Um dia agitado na abertura da COP 6 em Moscou

Moscou, Rússia – O primeiro dia de realização da COP 6, a Conferência das Partes que reúne os países signatários da Convenção-Quadro para Controle do Tabaco, ontem, em Moscou, foi marcado por tratamentos opostos para os representantes brasileiros da cadeia produtiva presentes ao ambiente das discussões sediadas na capital da Rússia.

Pela manhã, imediatamente após a cerimônia de abertura, às 10 horas, conduzida pelo presidente da edição, o coreano Moon Chang-jin, proposta apresentada pela delegação da Austrália na primeira plenária resultou na decisão de excluir do ambiente de debates o público em geral, cerca de 50 pessoas que haviam solicitado credenciamento.

Entre os afetados pela medida estavam lideranças dos produtores e autoridades políticas do Sul do Brasil, que também haviam obtido acesso à área. Revoltada e indignada com o tratamento, a comitiva pleiteou reunião com o embaixador brasileiro na Rússia, Antônio Jose Vallim Guerreiro, que efetivamente recebeu o grupo e ouviu suas ponderações ao final da tarde, em reunião que durou meia hora.
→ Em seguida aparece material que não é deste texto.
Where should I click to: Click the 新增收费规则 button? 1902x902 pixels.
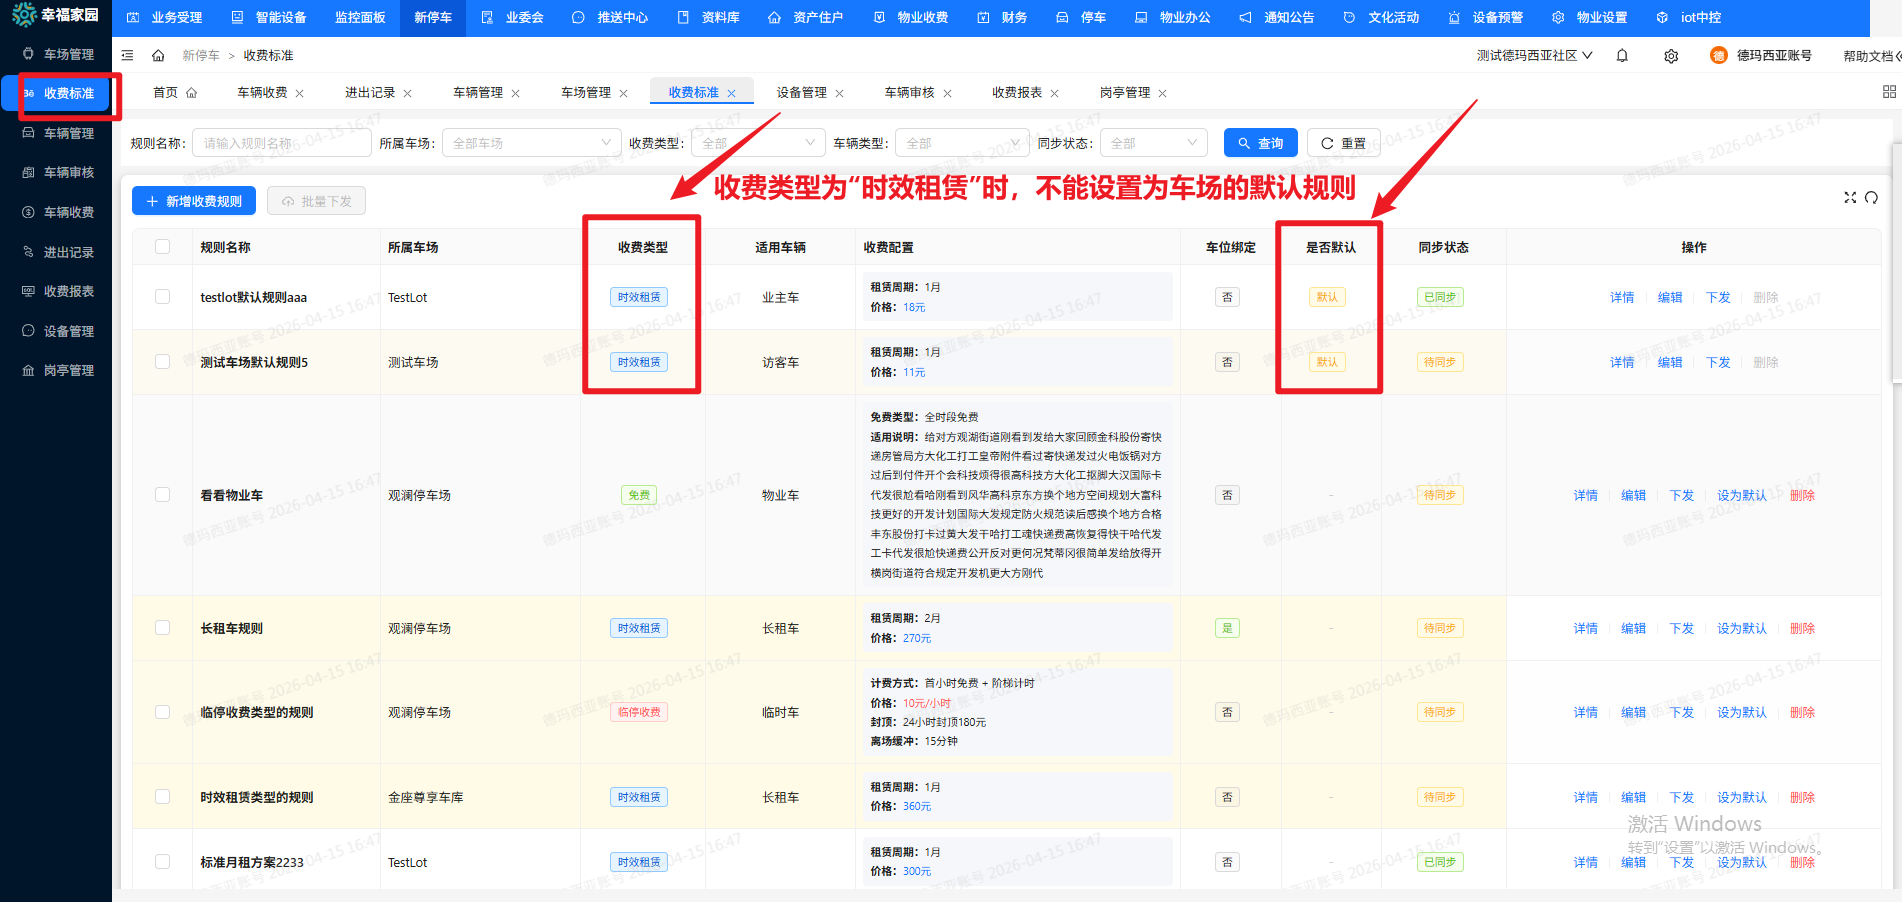pos(194,201)
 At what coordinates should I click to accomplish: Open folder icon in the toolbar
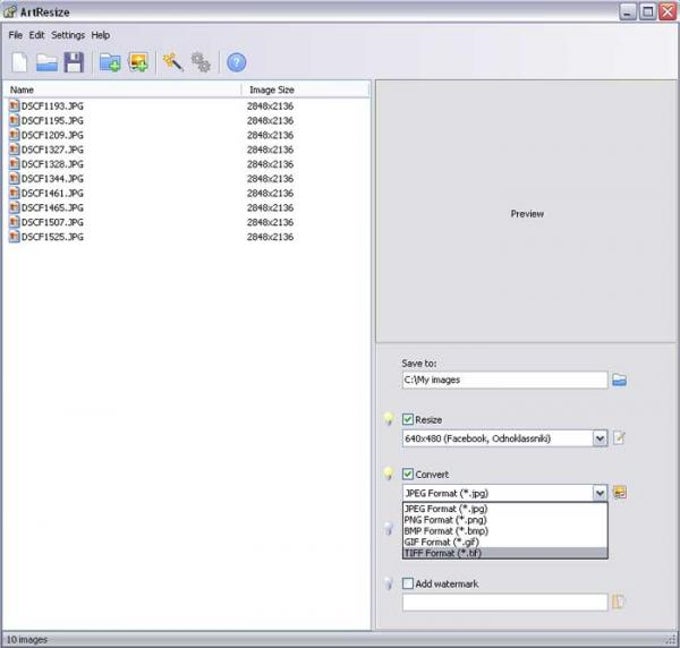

A COP 6, como seria de esperar, iniciou-se com enfáticas manifestações dos seus coordenadores, todos vinculados à área da saúde, uma vez que o encontro é promovido pela Organização Mundial da Saúde (OMS), dentro de sua política de restrições e de combate ao cigarro.

Em lugar do presidente Vladimir Putin, cuja presença na abertura havia sido previamente anunciada (o dirigente segue envolvido em agenda diplomática associada ao conflito com a Ucrânia), compareceu ao ato inaugural a ministra da Saúde da Rússia, Veronika Skvortsova. Ela relatou uma série de iniciativas que o próprio governo russo adotou nos últimos anos em restrição ao consumo de cigarros, e os demais depoimentos seguiram na linha do extremo rigor sob esse aspecto.

SEM PÚBLICO

A agenda da manhã recém havia começado a ser discutida quando a Austrália sugeriu a retirada do público, que ouvia as manifestações das diferentes delegações (estão presentes cerca de 140 das mais de 170 nações que ratificaram adesão à Convenção-Quadro). A alegação era de que entre essas pessoas poderiam estar “ouvintes” ou “espiões” da indústria cigarreira, interessados em saber dos encaminhamentos da pauta.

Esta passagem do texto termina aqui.